In her keynote address, Peterson said partnership and collaboration were integral to address global challenges, such as food security for all. "These challenges can be solved only by connecting the dots and working across the entire food value chain," she said. Bayer CropScience is already strongly positioned for this role through its commitment in driving productivity of the world’s two most important staple crops, wheat and rice, and its ongoing efforts to foster food chain partnerships around the world.

Peterson further stated that innovation has a key role to play in addressing the challenge of world food security and poverty reduction. Citing wheat as an example, she noted Bayer CropScience is already actively investing in research to strengthen the crop’s tolerance to drought and disease, and to improve its nutrient uptake as well as yield enhancement. The company is already cooperating with the world’s premier wheat research institutes globally to build up a leading platform for research into wheat.
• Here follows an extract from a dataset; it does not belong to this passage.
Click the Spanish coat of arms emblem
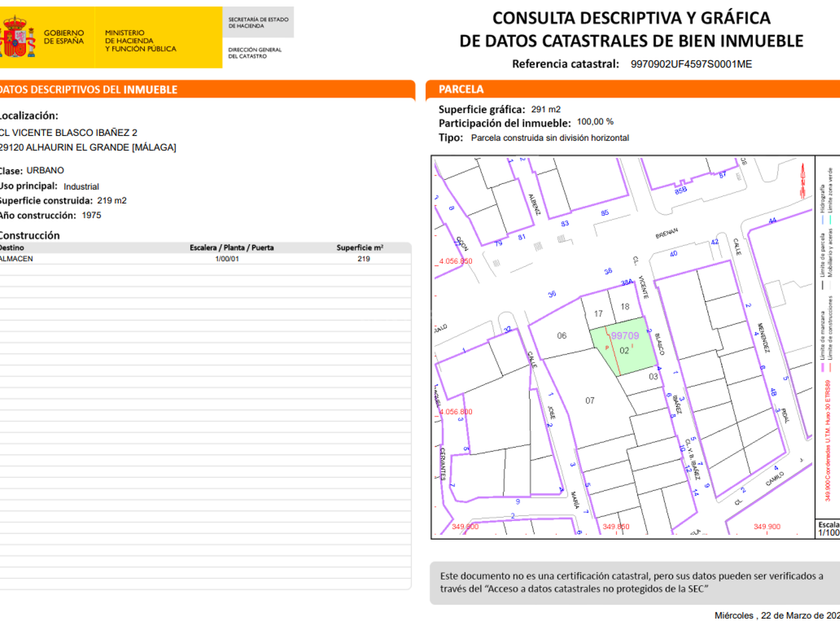 coord(18,37)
However, she noted that such innovation can make a substantial contribution to addressing global challenges to food security only with the appropriate regulatory and political frameworks in place. "Our industry is not concerned that we might run out of innovative ideas to safeguard crops, but we are concerned about the regulatory and political obstacles on the last mile to the market," she said. Peterson added: "Fostering a regulatory climate that facilitates trade flows, as well as the transfer of technology and know-how, is of the essence. We must base our decisions on science and keep in mind the requirements of the growers who need new tools to raise agricultural output."

In her speech, Peterson also stated that more support for smallholder farming is key to any long-term effort to ensure food security worldwide. Such support could be tailored to meet the specific needs of the farmer and his environment, and could range from training in good agricultural practices, access to modern agricultural input technologies, financing schemes, to improvements in water management, power supply, and post-harvest storage, she explained.

Noting that both the European Union and the United States are concurrently negotiating their respective farming policies, she pointed out that even a modest amount of harmonized reduction of trade barriers by these two trading blocs would have a positive impact on the economic development of poorer nations.

"I urge regulators on both sides of the Atlantic to seize this unique opportunity to deal with issues of sustainable and productive agriculture, infrastructure, and with the challenge of small-scale farming," she said.